Exercise objective: The entries below hold a line with "Image resolution: width=463" and a line with "Task: Toggle bold formatting". Return those lines and all that lie between them, exactly and only.

+++++

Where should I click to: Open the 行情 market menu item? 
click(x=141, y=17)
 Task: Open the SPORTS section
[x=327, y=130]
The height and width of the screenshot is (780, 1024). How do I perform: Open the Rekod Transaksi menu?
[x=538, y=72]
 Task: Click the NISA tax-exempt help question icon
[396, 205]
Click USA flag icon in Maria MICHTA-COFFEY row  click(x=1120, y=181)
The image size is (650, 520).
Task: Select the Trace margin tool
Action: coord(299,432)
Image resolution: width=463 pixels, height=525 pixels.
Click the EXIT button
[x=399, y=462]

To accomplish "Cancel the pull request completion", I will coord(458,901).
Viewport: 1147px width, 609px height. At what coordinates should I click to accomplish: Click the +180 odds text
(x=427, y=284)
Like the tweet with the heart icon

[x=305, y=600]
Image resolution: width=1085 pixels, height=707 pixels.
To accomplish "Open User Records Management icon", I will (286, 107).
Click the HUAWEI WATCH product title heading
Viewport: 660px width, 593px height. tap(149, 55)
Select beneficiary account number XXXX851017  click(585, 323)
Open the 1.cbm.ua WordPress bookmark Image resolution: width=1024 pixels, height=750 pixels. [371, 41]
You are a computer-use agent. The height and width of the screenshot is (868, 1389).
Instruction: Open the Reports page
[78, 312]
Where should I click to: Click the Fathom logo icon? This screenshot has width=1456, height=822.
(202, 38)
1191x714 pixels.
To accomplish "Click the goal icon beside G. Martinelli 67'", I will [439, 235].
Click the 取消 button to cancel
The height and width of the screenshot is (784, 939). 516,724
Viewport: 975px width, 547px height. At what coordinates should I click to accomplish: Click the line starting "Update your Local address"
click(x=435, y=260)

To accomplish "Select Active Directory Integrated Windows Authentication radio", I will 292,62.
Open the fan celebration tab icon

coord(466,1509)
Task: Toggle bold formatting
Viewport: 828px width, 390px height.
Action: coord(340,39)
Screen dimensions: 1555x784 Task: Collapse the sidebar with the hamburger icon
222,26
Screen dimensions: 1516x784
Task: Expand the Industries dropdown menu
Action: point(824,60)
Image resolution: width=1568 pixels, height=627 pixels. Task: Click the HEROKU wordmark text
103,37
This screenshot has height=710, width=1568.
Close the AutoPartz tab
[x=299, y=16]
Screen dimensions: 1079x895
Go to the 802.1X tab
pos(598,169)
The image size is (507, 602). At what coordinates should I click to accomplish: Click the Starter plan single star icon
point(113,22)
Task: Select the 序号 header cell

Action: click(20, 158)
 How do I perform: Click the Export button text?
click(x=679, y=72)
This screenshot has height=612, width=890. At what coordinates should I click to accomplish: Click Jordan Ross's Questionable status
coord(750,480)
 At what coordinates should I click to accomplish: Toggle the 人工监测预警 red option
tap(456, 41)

+++++

Task output:
Image resolution: width=463 pixels, height=525 pixels.
Click the EXIT button
[x=399, y=462]

To accomplish "Cancel the pull request completion", I will coord(458,901).
Viewport: 1147px width, 609px height. At what coordinates should I click to accomplish: Click the +180 odds text
(x=427, y=284)
Like the tweet with the heart icon

[x=305, y=600]
Image resolution: width=1085 pixels, height=707 pixels.
To accomplish "Open User Records Management icon", I will (286, 107).
Click the HUAWEI WATCH product title heading
Viewport: 660px width, 593px height. tap(149, 55)
Select beneficiary account number XXXX851017  click(585, 323)
Open the 1.cbm.ua WordPress bookmark Image resolution: width=1024 pixels, height=750 pixels. [371, 41]
You are a computer-use agent. The height and width of the screenshot is (868, 1389).
Instruction: Open the Reports page
[78, 312]
Where should I click to: Click the Fathom logo icon? This screenshot has width=1456, height=822.
(202, 38)
1191x714 pixels.
To accomplish "Click the goal icon beside G. Martinelli 67'", I will [439, 235].
Click the 取消 button to cancel
The height and width of the screenshot is (784, 939). 516,724
Viewport: 975px width, 547px height. At what coordinates should I click to accomplish: Click the line starting "Update your Local address"
click(x=435, y=260)

To accomplish "Select Active Directory Integrated Windows Authentication radio", I will 292,62.
Open the fan celebration tab icon

coord(466,1509)
Task: Toggle bold formatting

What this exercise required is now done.